▸ **EXERCISE BRIEF**
Copy out every one of the records below, keeping each line word for word.
------ SUPPLIED RECORDS
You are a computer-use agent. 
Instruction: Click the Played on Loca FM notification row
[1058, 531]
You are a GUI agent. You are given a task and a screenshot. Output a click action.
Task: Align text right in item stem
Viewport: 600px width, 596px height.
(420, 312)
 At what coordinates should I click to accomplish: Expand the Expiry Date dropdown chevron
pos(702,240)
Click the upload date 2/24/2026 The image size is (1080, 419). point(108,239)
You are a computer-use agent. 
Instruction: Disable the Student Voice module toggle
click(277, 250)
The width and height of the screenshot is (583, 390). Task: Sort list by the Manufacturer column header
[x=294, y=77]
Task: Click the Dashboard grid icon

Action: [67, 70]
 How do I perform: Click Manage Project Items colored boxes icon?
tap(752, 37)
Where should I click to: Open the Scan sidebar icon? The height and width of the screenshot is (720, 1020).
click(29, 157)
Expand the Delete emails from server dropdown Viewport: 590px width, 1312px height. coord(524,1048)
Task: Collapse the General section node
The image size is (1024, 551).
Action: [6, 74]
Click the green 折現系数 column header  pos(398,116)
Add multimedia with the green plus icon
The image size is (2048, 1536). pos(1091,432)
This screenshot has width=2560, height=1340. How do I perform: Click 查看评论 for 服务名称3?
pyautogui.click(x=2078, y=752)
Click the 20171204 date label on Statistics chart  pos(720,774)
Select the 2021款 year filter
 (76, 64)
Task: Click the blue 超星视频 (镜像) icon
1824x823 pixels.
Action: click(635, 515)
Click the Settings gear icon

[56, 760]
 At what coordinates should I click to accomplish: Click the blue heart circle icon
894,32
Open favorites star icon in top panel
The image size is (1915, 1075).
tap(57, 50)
------------
▸ **ANSWER FOR THE TASK**
You are a computer-use agent. 
Instruction: Click the Played on Loca FM notification row
[1058, 531]
You are a GUI agent. You are given a task and a screenshot. Output a click action.
Task: Align text right in item stem
Viewport: 600px width, 596px height.
(420, 312)
 At what coordinates should I click to accomplish: Expand the Expiry Date dropdown chevron
pos(702,240)
Click the upload date 2/24/2026 The image size is (1080, 419). point(108,239)
You are a computer-use agent. 
Instruction: Disable the Student Voice module toggle
click(277, 250)
The width and height of the screenshot is (583, 390). Task: Sort list by the Manufacturer column header
[x=294, y=77]
Task: Click the Dashboard grid icon

Action: [67, 70]
 How do I perform: Click Manage Project Items colored boxes icon?
tap(752, 37)
Where should I click to: Open the Scan sidebar icon? The height and width of the screenshot is (720, 1020).
click(29, 157)
Expand the Delete emails from server dropdown Viewport: 590px width, 1312px height. coord(524,1048)
Task: Collapse the General section node
The image size is (1024, 551).
Action: [6, 74]
Click the green 折現系数 column header  pos(398,116)
Add multimedia with the green plus icon
The image size is (2048, 1536). pos(1091,432)
This screenshot has width=2560, height=1340. How do I perform: Click 查看评论 for 服务名称3?
pyautogui.click(x=2078, y=752)
Click the 20171204 date label on Statistics chart  pos(720,774)
Select the 2021款 year filter
 (76, 64)
Task: Click the blue 超星视频 (镜像) icon
1824x823 pixels.
Action: click(635, 515)
Click the Settings gear icon

[56, 760]
 At what coordinates should I click to accomplish: Click the blue heart circle icon
894,32
Open favorites star icon in top panel
The image size is (1915, 1075).
tap(57, 50)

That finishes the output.